Dal 1 gennaio 2013 ogni esercizio commerciale che da la possibilità di scommettere o giocare con slot machine e altre macchine ludiche, dovrà per legge esporre cartelloni visibili contenenti le spiegazioni di tutti i rischi legati al gioco d’azzardo.

Lo prevede il decreto-legge Balduzzi, convertito in legge l’8 novembre 2012, che obbliga i gestori a “esporre, all’ingresso e all’interno dei locali, il materiale informativo predisposto dalle aziende sanitarie locali, diretto a evidenziare i rischi correlati al gioco e a segnalare la presenza sul territorio di servizi di assistenza pubblici e del privato sociale dedicati alla cura e al reinserimento sociale delle persone con patologie correlate al gioco d’azzardo patologico”.

Le locandine verranno “personalizzate” dalle Asl, che le consegnerà a tutti i gestori di locali interessati.

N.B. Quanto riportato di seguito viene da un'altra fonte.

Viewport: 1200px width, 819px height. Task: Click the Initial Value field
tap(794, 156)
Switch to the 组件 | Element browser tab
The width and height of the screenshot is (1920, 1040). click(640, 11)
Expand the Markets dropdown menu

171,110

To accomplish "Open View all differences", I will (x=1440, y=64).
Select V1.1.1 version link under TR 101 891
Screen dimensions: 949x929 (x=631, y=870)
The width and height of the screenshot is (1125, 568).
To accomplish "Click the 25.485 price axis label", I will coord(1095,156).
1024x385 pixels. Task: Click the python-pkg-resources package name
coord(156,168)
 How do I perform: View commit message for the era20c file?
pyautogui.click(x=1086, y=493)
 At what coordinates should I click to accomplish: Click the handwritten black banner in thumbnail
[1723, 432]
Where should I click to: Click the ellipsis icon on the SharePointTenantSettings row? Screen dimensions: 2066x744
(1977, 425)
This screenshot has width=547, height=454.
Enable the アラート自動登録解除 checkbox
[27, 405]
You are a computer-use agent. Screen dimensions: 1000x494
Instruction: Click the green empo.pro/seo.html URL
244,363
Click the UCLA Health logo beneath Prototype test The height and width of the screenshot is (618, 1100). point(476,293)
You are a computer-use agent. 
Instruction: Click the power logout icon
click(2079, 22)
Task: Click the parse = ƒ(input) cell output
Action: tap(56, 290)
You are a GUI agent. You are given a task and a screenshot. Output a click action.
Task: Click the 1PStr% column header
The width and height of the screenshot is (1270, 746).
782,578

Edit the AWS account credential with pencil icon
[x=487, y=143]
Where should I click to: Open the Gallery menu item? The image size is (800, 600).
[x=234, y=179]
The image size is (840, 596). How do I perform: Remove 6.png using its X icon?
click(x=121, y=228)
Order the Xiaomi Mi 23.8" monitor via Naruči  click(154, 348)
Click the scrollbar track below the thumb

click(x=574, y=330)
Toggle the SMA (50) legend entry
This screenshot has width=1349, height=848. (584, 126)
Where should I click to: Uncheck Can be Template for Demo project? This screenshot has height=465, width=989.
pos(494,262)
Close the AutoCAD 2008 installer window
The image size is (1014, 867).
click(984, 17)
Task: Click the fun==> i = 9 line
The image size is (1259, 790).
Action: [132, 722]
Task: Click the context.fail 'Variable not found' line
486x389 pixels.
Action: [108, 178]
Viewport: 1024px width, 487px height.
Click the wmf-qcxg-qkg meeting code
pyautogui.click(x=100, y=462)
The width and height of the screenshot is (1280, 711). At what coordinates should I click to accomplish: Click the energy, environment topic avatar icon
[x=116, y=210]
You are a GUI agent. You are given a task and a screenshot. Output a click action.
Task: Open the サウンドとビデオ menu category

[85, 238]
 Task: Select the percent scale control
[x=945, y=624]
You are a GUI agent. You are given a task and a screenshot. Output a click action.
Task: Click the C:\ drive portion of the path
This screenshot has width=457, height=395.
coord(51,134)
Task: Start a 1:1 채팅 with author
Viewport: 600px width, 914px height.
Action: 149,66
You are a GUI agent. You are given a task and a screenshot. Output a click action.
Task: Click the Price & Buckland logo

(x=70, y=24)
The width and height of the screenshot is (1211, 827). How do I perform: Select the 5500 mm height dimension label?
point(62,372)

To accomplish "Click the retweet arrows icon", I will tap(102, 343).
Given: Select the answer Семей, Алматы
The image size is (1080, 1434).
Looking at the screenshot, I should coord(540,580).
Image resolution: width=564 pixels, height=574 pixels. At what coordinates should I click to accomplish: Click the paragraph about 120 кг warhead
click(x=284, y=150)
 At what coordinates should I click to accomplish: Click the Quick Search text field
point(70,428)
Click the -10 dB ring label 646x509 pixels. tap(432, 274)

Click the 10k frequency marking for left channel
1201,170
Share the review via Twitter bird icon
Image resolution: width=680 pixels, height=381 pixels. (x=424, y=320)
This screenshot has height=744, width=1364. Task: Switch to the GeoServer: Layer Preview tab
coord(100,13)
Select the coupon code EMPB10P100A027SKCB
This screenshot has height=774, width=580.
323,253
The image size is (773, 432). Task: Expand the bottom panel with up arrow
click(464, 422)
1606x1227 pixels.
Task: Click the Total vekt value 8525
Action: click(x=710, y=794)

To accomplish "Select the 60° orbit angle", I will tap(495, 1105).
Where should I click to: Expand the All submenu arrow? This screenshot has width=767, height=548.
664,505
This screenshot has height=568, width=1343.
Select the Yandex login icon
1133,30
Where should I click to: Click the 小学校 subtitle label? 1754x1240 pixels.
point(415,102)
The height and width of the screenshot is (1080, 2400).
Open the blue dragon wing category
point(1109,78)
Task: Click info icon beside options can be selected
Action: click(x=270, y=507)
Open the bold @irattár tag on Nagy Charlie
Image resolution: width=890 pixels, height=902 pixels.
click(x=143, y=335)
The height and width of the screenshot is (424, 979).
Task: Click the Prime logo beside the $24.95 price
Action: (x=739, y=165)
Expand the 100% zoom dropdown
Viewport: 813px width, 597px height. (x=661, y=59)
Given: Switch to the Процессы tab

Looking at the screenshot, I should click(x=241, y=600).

Nel materiale informativo ci saranno logo della Asl e i recapiti telefonici dell’Urp, l’Ufficio relazioni con il pubblico, per avere informazioni sui servizi di cura.

Nella locandina che da gennaio apparirà in questi locali, si spiega che il gioco d’azzardo patologico è un disturbo del comportamento che rientra nell’area delle cosiddette “dipendenze senza sostanze”; che può sembrare innocuo, ma in realtà può provocare una pericolosa dipendenza in tutte le fasce di età.

Si elencano i vari tipi di gioco d’azzardo: slot machine, lotterie, gratta e vinci, poker on line, scommesse sportive, bingo, casinò on line, ecc.

“Il giocatore patologico – spiega il volantino – sviluppa un legame sempre più forte con il gioco, trascura la famiglia, gli impegni lavorativi e la vita sociale. Aumenta progressivamente la frequenza delle giocate, il tempo passato a giocare e la somma spesa nel tentativo di recuperare le perdite, nella speranza di rifarsi”.

Il rischio è quello di spendere sempre più denaro e trascorrere sempre più tempo a giocare, pensando di poter controllare la propria voglia ma senza riuscirci, diventando irritabili quando non si gioca, mentendo a familiari e amici, giungendo a commettere atti illeciti per procurarsi denaro.